→ WHAT TO DO
Please take the lines from the one holding "This screenshot has width=1200, height=667." through the one holding "You are a computer-use agent. Screen" in the data below and copy them exactly.
START INPUT FOR THIS TASK
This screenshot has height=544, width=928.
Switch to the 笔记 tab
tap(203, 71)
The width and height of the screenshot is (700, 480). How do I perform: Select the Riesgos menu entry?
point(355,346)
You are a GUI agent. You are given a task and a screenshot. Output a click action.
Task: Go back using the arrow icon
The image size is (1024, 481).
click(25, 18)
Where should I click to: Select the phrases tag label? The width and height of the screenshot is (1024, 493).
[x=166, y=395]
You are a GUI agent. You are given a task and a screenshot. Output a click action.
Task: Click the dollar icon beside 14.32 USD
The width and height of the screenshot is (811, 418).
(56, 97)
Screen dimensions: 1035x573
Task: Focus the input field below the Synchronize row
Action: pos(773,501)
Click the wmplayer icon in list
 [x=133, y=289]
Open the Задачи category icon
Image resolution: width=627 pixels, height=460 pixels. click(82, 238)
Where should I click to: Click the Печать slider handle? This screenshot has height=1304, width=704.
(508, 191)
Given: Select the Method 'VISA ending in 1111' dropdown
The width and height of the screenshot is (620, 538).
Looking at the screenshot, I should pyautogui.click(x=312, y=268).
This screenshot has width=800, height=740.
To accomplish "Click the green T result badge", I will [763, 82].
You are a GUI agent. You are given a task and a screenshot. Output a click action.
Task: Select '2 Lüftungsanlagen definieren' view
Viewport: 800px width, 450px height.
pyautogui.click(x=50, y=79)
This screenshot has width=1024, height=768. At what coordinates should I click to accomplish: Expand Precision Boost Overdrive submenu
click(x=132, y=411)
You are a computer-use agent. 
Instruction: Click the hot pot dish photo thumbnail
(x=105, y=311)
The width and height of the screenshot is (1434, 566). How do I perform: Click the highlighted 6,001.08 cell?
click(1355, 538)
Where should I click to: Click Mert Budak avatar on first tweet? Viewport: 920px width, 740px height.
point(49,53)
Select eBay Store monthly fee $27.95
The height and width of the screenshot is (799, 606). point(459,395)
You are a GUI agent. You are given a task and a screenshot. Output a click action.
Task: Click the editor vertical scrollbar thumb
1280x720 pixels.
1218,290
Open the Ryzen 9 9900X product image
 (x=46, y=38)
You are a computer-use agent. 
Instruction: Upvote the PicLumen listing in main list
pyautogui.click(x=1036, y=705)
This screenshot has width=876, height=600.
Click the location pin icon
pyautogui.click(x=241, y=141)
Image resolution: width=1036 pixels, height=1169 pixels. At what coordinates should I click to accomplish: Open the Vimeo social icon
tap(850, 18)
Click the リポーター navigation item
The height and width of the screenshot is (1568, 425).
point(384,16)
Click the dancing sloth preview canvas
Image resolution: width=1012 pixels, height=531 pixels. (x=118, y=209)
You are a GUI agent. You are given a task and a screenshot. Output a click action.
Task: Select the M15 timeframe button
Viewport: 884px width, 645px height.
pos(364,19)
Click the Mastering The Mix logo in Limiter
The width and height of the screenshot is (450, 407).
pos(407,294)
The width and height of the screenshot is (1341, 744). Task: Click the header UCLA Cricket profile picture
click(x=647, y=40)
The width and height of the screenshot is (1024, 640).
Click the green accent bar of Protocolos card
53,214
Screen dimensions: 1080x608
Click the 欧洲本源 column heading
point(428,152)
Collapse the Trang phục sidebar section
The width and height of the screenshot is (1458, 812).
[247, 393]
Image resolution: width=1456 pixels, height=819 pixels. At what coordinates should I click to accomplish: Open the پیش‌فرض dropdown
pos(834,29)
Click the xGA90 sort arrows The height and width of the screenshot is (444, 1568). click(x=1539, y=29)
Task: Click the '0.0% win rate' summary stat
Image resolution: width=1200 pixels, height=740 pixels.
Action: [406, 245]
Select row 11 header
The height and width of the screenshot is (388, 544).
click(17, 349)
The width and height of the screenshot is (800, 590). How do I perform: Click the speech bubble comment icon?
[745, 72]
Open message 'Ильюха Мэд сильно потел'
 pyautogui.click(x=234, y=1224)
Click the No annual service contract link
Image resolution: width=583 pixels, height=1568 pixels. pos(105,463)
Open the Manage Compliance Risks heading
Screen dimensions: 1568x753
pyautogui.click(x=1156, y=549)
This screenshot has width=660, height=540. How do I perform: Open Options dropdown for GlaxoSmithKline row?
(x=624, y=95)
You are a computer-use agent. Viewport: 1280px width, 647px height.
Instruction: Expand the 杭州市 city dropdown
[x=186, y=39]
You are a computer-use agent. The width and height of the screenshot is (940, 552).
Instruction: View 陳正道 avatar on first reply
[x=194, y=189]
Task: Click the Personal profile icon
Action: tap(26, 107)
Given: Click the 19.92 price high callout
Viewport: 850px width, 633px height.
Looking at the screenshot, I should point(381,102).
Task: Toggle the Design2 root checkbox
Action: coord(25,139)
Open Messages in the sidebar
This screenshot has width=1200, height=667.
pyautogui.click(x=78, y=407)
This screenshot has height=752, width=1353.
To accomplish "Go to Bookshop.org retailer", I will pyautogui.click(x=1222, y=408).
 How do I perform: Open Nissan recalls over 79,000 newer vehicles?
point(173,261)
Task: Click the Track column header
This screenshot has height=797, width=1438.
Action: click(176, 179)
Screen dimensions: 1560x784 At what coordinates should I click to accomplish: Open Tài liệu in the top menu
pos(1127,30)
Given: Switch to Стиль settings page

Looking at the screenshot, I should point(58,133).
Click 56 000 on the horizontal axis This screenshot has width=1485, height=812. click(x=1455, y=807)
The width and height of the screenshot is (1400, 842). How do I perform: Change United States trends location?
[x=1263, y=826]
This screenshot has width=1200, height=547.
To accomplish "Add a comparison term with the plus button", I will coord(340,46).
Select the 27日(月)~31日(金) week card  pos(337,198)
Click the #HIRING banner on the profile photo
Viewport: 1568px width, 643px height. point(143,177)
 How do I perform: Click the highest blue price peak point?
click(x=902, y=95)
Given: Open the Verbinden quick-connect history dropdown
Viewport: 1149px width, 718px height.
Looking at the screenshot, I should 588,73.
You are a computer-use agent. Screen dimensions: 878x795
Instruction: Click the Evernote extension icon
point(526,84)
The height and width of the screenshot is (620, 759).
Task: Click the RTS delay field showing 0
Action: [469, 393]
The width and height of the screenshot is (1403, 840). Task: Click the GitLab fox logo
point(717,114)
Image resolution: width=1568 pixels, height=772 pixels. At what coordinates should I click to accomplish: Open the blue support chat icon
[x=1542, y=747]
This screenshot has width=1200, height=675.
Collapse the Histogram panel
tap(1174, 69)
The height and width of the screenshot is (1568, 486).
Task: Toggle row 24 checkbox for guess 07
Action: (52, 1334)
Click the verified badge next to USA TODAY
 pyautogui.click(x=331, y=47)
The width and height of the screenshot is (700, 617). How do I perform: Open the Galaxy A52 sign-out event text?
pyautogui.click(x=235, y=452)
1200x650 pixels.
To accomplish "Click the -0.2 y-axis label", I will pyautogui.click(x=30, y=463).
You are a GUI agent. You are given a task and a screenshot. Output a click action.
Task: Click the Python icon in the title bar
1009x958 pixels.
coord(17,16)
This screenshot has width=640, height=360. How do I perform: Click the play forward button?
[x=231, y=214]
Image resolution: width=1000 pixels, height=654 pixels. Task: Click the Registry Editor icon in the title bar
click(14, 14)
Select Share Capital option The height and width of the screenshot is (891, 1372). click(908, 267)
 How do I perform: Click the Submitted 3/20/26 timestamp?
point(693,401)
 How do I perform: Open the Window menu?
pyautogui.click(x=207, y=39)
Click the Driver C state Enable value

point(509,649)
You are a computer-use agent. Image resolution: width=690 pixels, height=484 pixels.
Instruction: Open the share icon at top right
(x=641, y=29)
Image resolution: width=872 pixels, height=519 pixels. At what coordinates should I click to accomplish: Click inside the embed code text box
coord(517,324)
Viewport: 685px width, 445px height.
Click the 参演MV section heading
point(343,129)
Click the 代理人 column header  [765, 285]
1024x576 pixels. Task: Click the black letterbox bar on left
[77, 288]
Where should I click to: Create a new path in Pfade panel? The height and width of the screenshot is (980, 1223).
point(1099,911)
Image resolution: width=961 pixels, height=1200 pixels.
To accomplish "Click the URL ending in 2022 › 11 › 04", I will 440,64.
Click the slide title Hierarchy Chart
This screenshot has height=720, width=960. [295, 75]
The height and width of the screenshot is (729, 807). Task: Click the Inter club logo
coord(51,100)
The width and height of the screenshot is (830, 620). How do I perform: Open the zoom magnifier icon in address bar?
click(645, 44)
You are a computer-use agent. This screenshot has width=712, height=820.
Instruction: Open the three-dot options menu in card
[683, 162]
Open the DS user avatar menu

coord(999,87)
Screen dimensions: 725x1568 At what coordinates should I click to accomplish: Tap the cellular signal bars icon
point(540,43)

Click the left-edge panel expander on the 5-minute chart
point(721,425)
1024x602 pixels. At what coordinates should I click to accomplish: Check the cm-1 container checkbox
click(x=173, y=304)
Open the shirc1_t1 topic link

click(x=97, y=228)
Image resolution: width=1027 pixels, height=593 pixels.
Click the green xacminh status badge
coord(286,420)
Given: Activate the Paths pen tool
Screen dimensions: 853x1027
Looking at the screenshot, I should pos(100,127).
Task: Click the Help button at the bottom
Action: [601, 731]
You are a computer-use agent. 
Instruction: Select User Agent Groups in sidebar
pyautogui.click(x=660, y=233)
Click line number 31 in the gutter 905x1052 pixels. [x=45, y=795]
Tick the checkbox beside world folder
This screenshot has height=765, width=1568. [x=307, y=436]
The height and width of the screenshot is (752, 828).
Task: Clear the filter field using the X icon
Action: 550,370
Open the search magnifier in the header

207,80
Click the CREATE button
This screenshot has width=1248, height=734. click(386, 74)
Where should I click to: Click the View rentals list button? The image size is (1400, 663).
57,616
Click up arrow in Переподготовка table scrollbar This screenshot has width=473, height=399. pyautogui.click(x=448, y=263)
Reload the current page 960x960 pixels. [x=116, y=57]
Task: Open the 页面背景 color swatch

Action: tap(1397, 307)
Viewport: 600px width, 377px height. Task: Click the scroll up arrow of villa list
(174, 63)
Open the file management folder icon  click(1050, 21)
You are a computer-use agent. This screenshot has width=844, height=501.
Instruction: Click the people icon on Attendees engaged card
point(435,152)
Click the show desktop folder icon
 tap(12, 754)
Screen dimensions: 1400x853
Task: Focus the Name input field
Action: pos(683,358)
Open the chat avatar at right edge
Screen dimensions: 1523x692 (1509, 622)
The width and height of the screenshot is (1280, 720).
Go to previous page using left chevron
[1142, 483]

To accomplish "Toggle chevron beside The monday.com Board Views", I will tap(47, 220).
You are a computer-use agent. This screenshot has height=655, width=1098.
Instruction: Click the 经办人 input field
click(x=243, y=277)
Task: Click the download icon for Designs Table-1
END INPUT FOR THIS TASK
→ TASK RESULT
This screenshot has width=1200, height=667.
pyautogui.click(x=78, y=407)
This screenshot has height=752, width=1353.
To accomplish "Go to Bookshop.org retailer", I will pyautogui.click(x=1222, y=408).
 How do I perform: Open Nissan recalls over 79,000 newer vehicles?
point(173,261)
Task: Click the Track column header
This screenshot has height=797, width=1438.
Action: click(176, 179)
Screen dimensions: 1560x784 At what coordinates should I click to accomplish: Open Tài liệu in the top menu
pos(1127,30)
Given: Switch to Стиль settings page

Looking at the screenshot, I should point(58,133).
Click 56 000 on the horizontal axis This screenshot has width=1485, height=812. click(x=1455, y=807)
The width and height of the screenshot is (1400, 842). How do I perform: Change United States trends location?
[x=1263, y=826]
This screenshot has width=1200, height=547.
To accomplish "Add a comparison term with the plus button", I will coord(340,46).
Select the 27日(月)~31日(金) week card  pos(337,198)
Click the #HIRING banner on the profile photo
Viewport: 1568px width, 643px height. point(143,177)
 How do I perform: Click the highest blue price peak point?
click(x=902, y=95)
Given: Open the Verbinden quick-connect history dropdown
Viewport: 1149px width, 718px height.
Looking at the screenshot, I should 588,73.
You are a computer-use agent. Screen dimensions: 878x795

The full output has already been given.